The three of them went from trailer to trailer, opening the doors and stepping inside and pouring gasoline onto the beds and floors and then out again and along the ropes that held the trailers strapped into the ground. Cohen cradled the child and held the bottle to his mouth and shook his head as he watched them, knew that their journey was becoming more troublesome with each drop spilled into the trailers. He also knew that his voice would not be enough to stop this cleansing. He talked to the baby as the women continued their work. Be a good little man, he said. Got a pretty good trip coming up. Hope you ride well. We’ll get you somewhere if you can stick with it.

When they were done, the women returned the gas cans to the truck bed and then without being asked, Cohen produced a cigarette lighter from his pocket. Nadine took it from him and Kris and Mariposa filled their arms with rolls of toilet paper. They splashed back and forth across the compound, ducking into a trailer, lighting a toilet paper roll and tossing it in, and moving on to the next until they were all done. Then they gathered again in the middle and within minutes there were heavy coils of smoke curling out of the open doors of the trailers, and then there were yellow flames burning through the roofs and out of the windows. Pops and hisses and low roars of the growing flames fought against the rain. They stood and watched until all of the trailers were burning like giant campfires and then they walked out of this ring of fire and they all moved over toward the trucks. Nobody said a word as Kris took the infant from Cohen.

Evan cranked one truck. Nadine cranked the other. And then Cohen cranked the Jeep and Mariposa got in with him. He had cut a piece of tarp and roped it across the top of the Jeep and the rain slapped against it. He looked at her and said, “The last time you rode with me I almost died.”

She held up her hands and showed him both sides, as if she were a magician proving there were no strings. “You should know that story by now.”

“Yeah. I know it.” He pulled off his sock hat and shook the rain from it and then put it back on.

“I see why you did it,” she said.

“See why what?”

“I see why you came looking for it.”

Cohen shook his head in disagreement. “You didn’t see nothing last night.”

She nodded. “I know, but I see now,” she said. “I can see that she really loved you. And you really loved her. I can see that in all those little things. I get it.”

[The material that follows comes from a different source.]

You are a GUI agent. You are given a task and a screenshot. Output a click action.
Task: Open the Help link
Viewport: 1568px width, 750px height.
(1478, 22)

Cohen stopped looking at her. He looked over his shoulder at the shoe box behind the seat as if Elisa might be there in its place and then he looked out toward the burning trailers, across the flooded lowlands. He squeezed his hands together as if they belonged to two different people who missed each other. Behind him one of the trucks blew the horn but he didn’t pay attention. Didn’t move.

She said quietly, “I’m not gonna hurt you.”

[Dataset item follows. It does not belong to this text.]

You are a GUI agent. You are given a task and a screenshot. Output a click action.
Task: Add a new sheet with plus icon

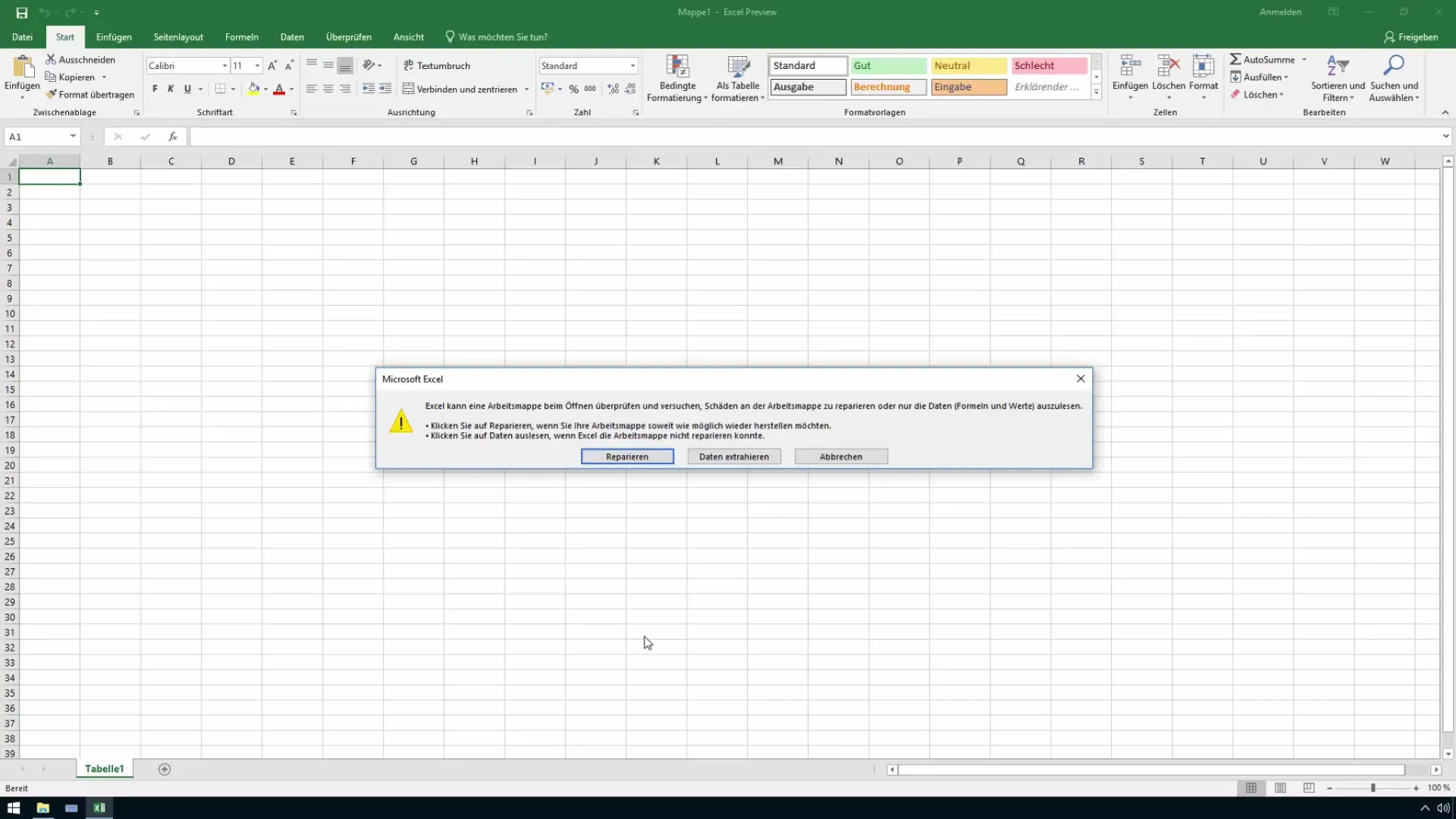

He unclenched his hands. Moved his head around in a circle as if stretching his neck. Then he opened his coat and took out a cigarette. He lit it and put the Jeep in first gear, and he told her that it didn’t matter what she said she was gonna do or not do. Nobody really knows what they’re going to do until the moment they decide to do it.

The three vehicles moved across the field, driving slowly across the rough, weather-beaten terrain. As they turned onto Himmel Road, the fires were beginning to lose against the rain.